Perhaps the most revealing moment came when the host asked candidates who they wanted to vote for in the city attorney race: police and prison abolitionist Nicole Thomas-Kennedy or Trump-era Republican Obama voter Ann Davison ? Recently, some Democrats crossed party lines to rally around Davison.

González said she would vote for Thomas-Kennedy despite some disagreement with her policies and attitudes. “I want to support another democratic woman,” she said.

Harrell said he was in the undecided camp. “Both offer opportunities and both present challenges,” but he is willing to work with both.

The more conservative candidates expressed the same caution in answering the reverse question.

There are many differences between the candidates running for the city attorney.

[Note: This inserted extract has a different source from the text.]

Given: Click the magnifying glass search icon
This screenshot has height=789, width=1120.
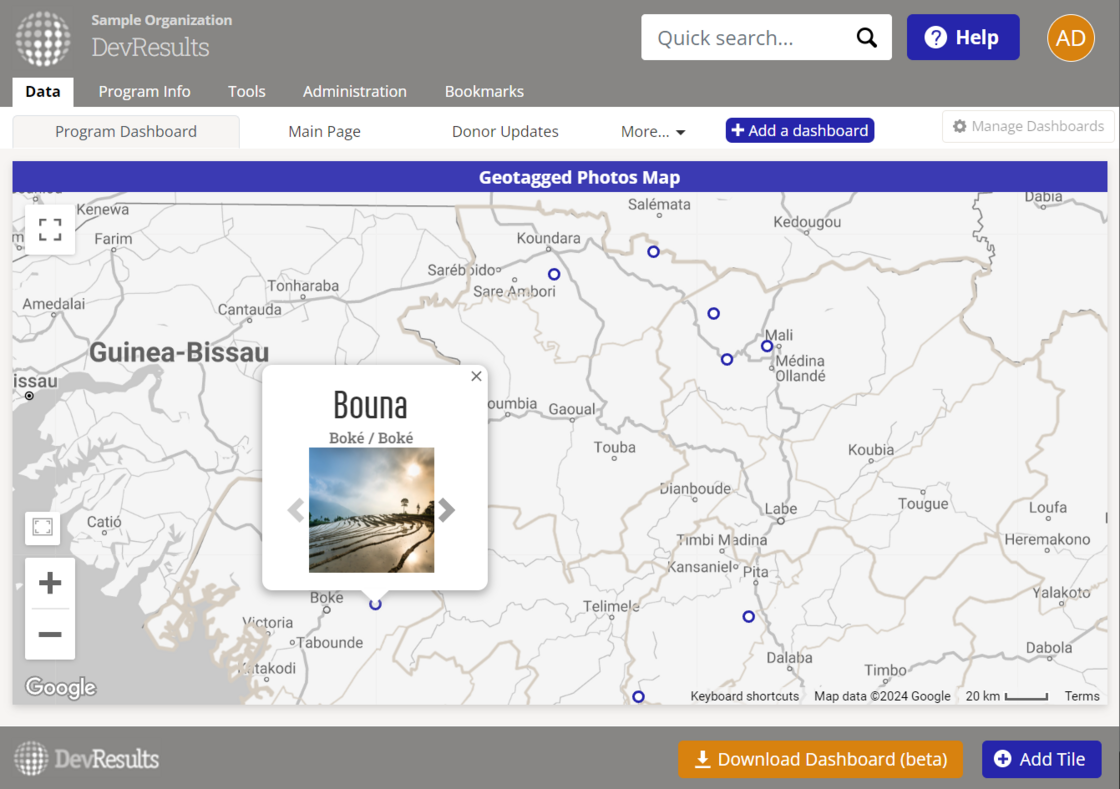Looking at the screenshot, I should click(x=866, y=37).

Thomas-Kennedy has four years of courtroom experience as a public defender, and Davison has not seen the inside of the courtroom since the Obama administration. Davison seeks to incarcerate low-level criminals and use distractions when necessary, and Thomas-Kennedy believes the routine incarceration of people for committing poverty-related crimes perpetuates the problem.

Last night, prosecutors even struggled to agree on exactly what the office was doing – Davison focused on executing the law as required by law, and Thomas-Kennedy said “discretion is the duty”.

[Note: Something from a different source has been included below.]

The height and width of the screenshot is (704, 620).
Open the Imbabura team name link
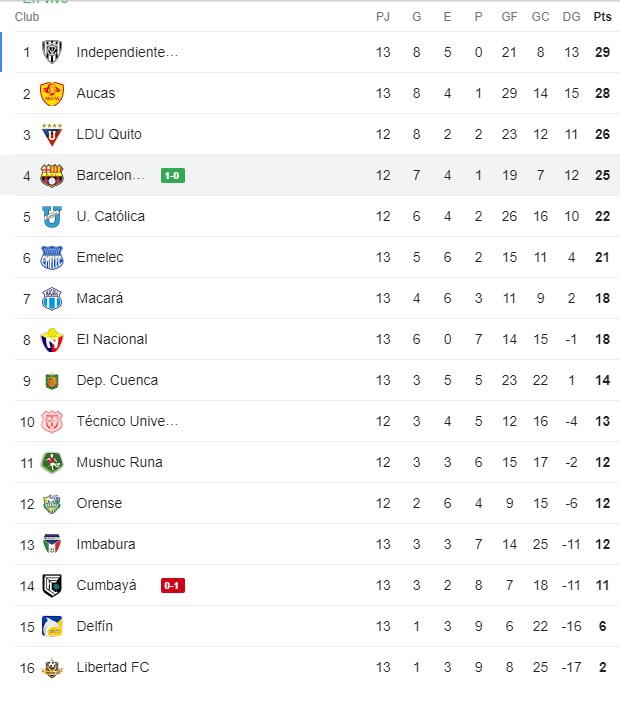coord(106,544)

During the debate, Davison said Seattle was “worse than a Cambodian refugee camp,” described crime as “a form of communication,” and refused to go into the abstract of city politics. Thomas-Kennedy said she wanted to fight homelessness by complying with city-enacted laws on tenants’ rights and not jailing people for life-sustaining crimes.

When it came to sex work, Davison only spoke of protection from people who leave sex work after being trafficked. Thomas-Kennedy wants to completely decriminalize sex work.

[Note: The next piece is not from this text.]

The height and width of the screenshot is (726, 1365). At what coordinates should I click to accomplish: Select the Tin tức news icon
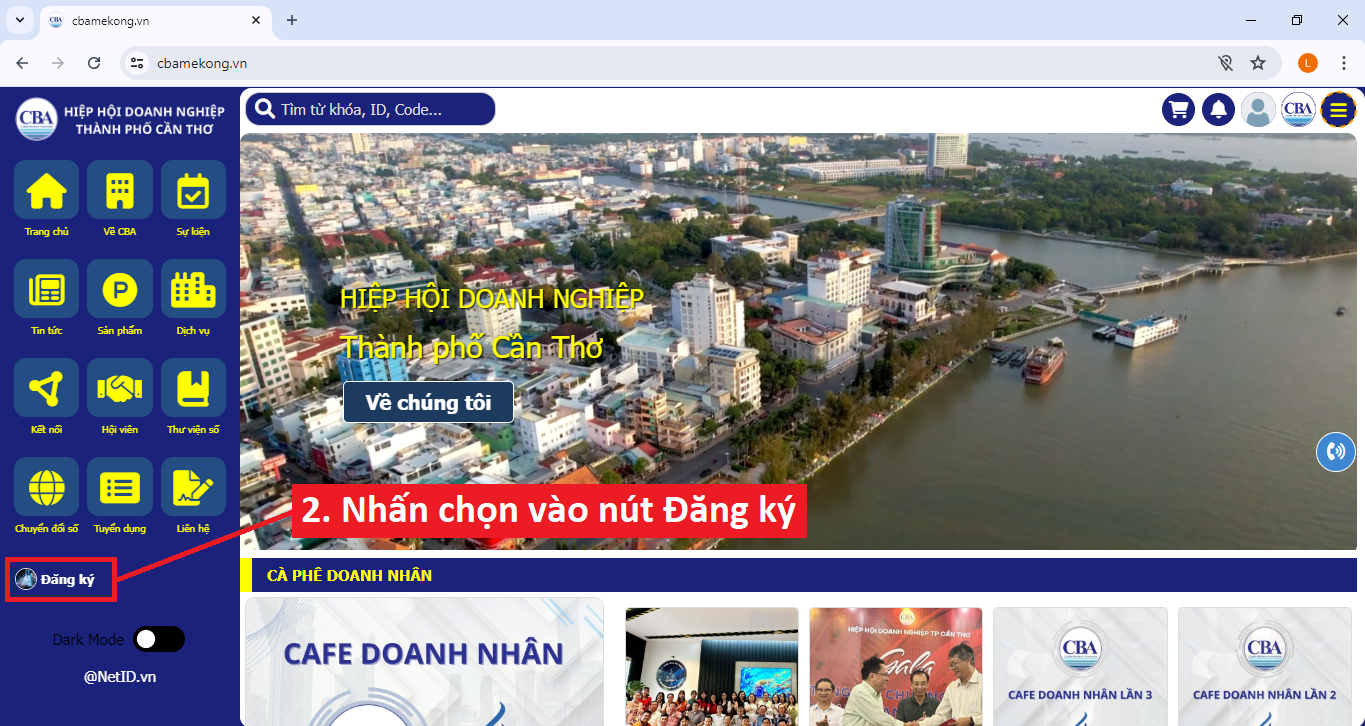pyautogui.click(x=46, y=289)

The moderator asked about her election for the mayor and for the open city council. Thomas-Kennedy reiterated their support for González and Nikkita Oliver without missing a blow. Davison was more careful.

“I don’t think it’s appropriate for me to say that,” said Davison. “I would have to offer impartial legal advice to anyone who is elected.”

Similarly, Oliver, himself an abolitionist, praised Thomas-Kennedy when asked about her vote for the city attorney. Nelson kept her lips closed.

“I’m not going there,” said Nelson. “The last thing I have to do is make more enemies.”

Like the other couples, Oliver and craft beer lobbyist Sara Nelson had little in common.

“The contrast between our two candidates is pretty clear,” said Nelson. “My opponent wants to abolish the police and I don’t. I focus on pragmatic solutions that help real people lead a real life and struggle with real problems … “

As Oliver said to the stranger in an interview this summer, “the abolition of the police” means for her: “In the next few years we have to further downsize the Seattle Police Department by 10 to 20%, further expand our share of community structures in order to be able to mental health crises, responding to domestic violence, having access to safe houses and affordable housing, providing people with rental and food support. “

Nelson doesn’t think the solution to homelessness is as “simple” as taxing the corporations and the rich. She offered little funding, believing that the city should not “stand” if the majority of the resources were to be turned over to the King County regional authority anyway. She is ready to “fall in step,” as she said. It’s not Oliver.

“It is important to me to offer people security,” Oliver spoke directly to Nelson. “You care about making sure the park is a place that you can comfortably visit without seeing the crisis that Seattle has not responded to.”

It has been clear for some time, but two groups of candidates have formed in the city races. González and Oliver are behind Thomas-Kennedy, who supports them again immediately. The three agreed on Charter Amendment 29. The others – all fans of sweeping people out of parks – were silent about whether they support each other.